■ The problem:
Write out the items from the line with "Given: Disable the 财务分析-账套同步 task toggle" to the line with "Looking at the screenshot, I should (608, 61)." again, switching each "Given" to "Instruction" and keeping everything else the same. Leave the pictures out of your answer.

Entries on where items appear
__________

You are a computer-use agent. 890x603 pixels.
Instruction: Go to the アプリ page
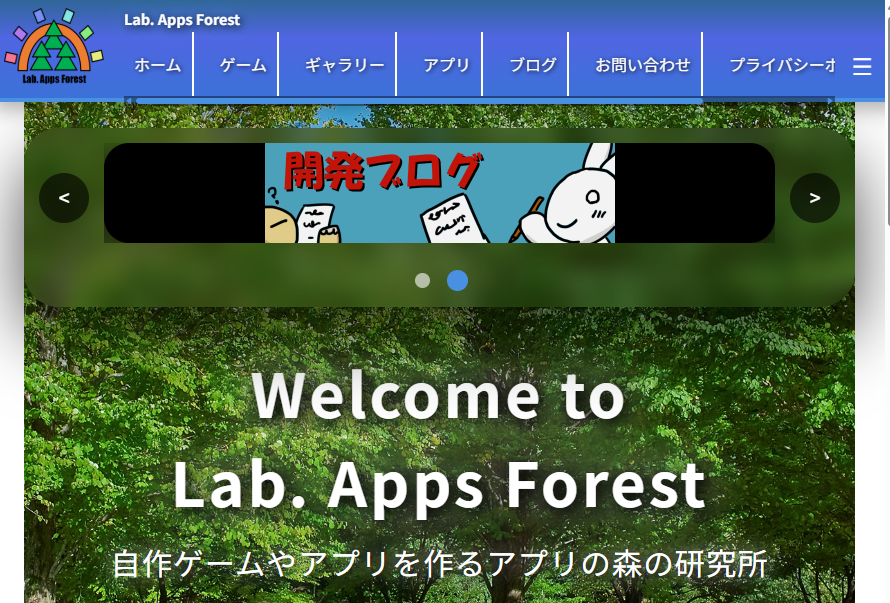point(446,65)
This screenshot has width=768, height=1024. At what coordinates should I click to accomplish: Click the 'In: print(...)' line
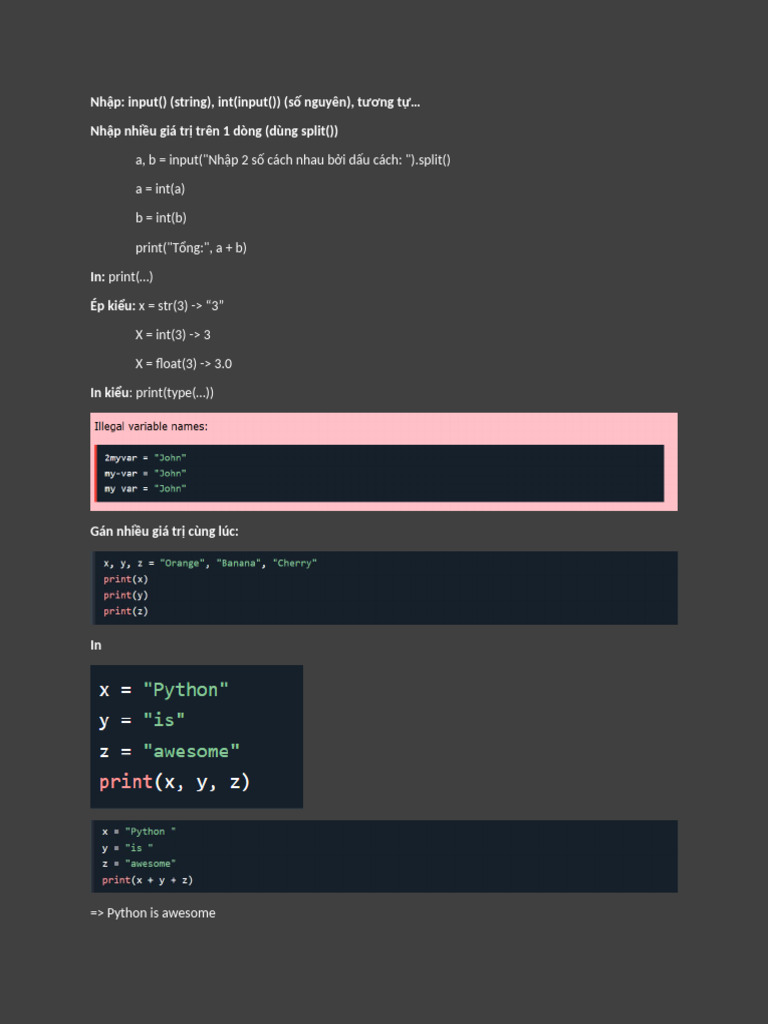click(121, 276)
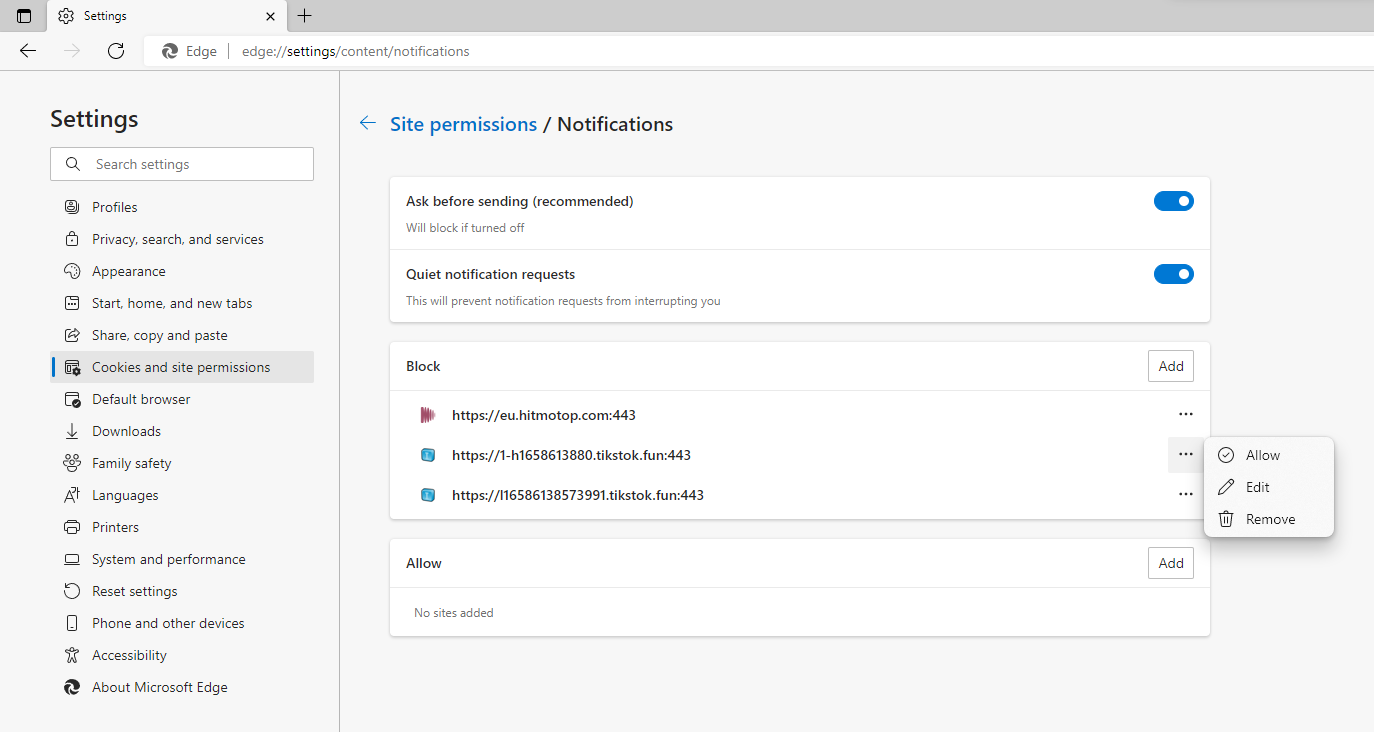1374x732 pixels.
Task: Disable Quiet notification requests
Action: pos(1173,273)
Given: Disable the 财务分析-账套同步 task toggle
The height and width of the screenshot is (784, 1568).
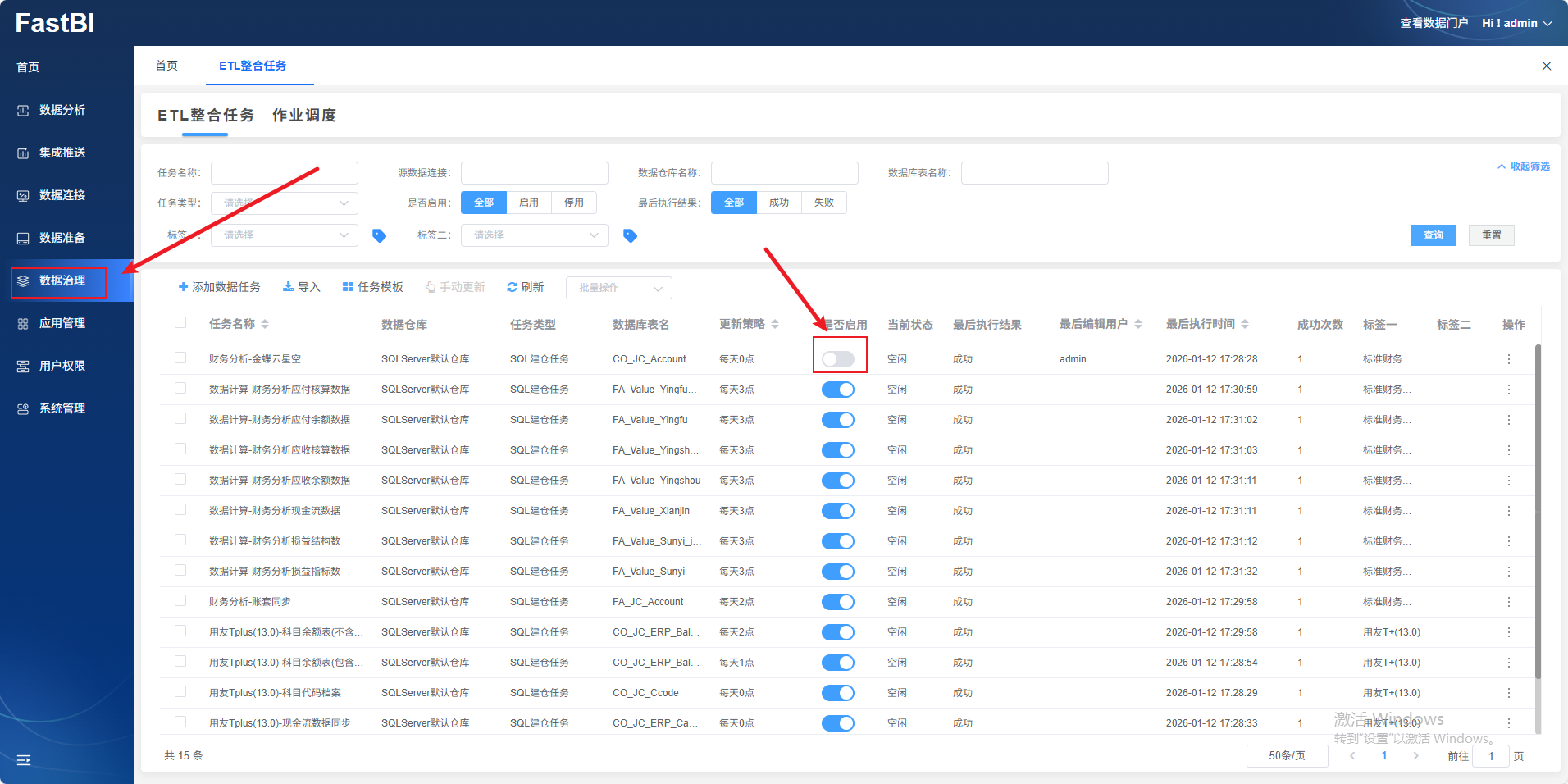Looking at the screenshot, I should pyautogui.click(x=838, y=602).
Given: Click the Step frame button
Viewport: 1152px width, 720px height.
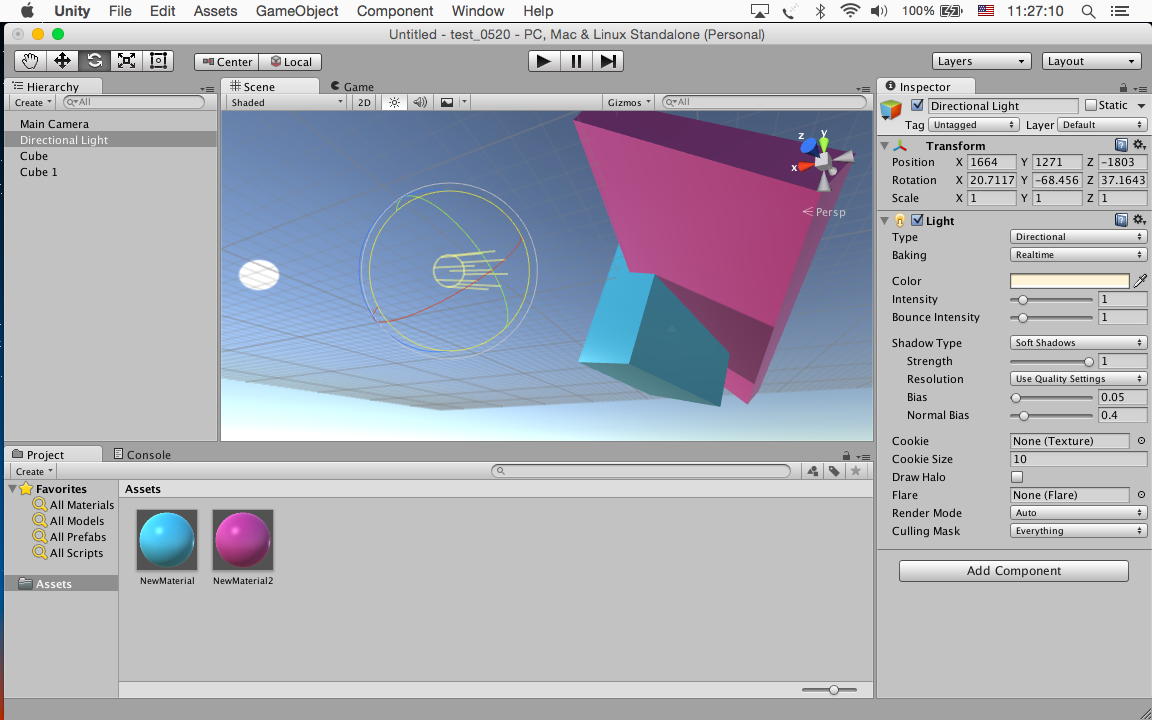Looking at the screenshot, I should (608, 61).
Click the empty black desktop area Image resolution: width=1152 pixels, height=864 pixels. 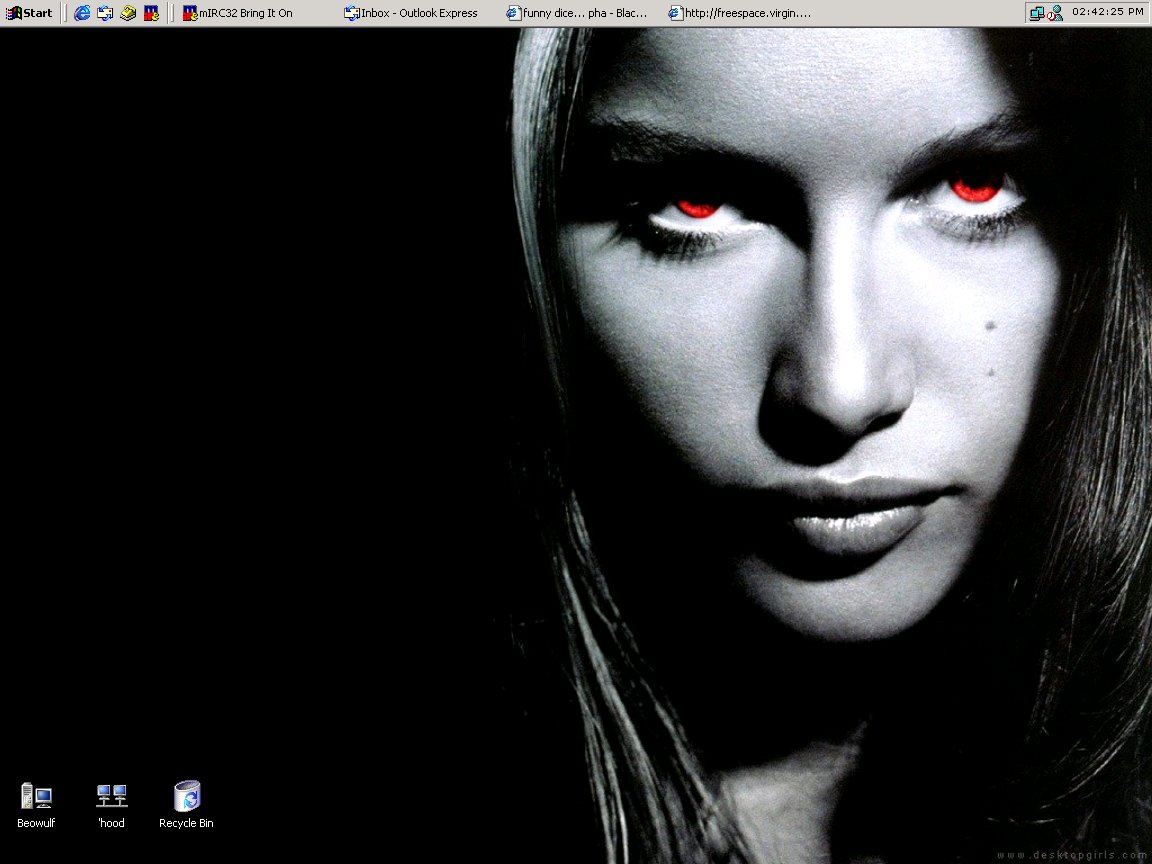250,400
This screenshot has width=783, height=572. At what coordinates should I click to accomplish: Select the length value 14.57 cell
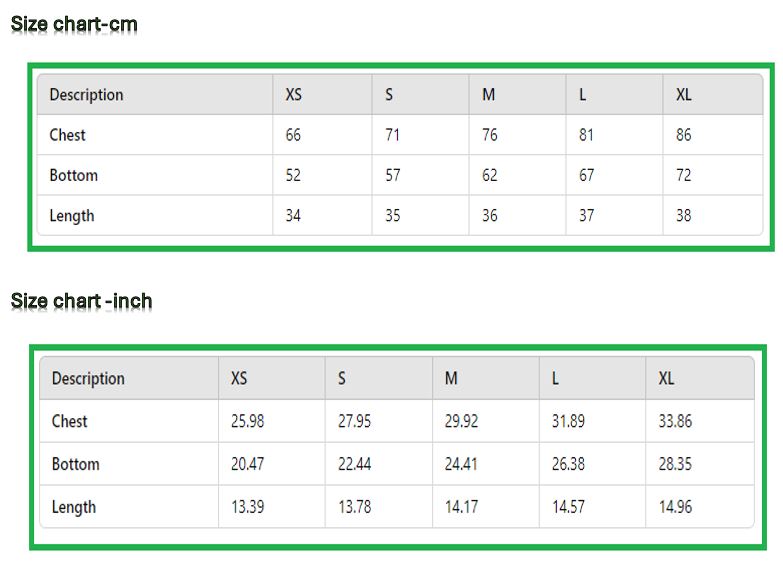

__________

■ Correct output:
Instruction: Disable the 财务分析-账套同步 task toggle
The height and width of the screenshot is (784, 1568).
Looking at the screenshot, I should pyautogui.click(x=838, y=602).
Instruction: Click the Step frame button
Viewport: 1152px width, 720px height.
Looking at the screenshot, I should (608, 61).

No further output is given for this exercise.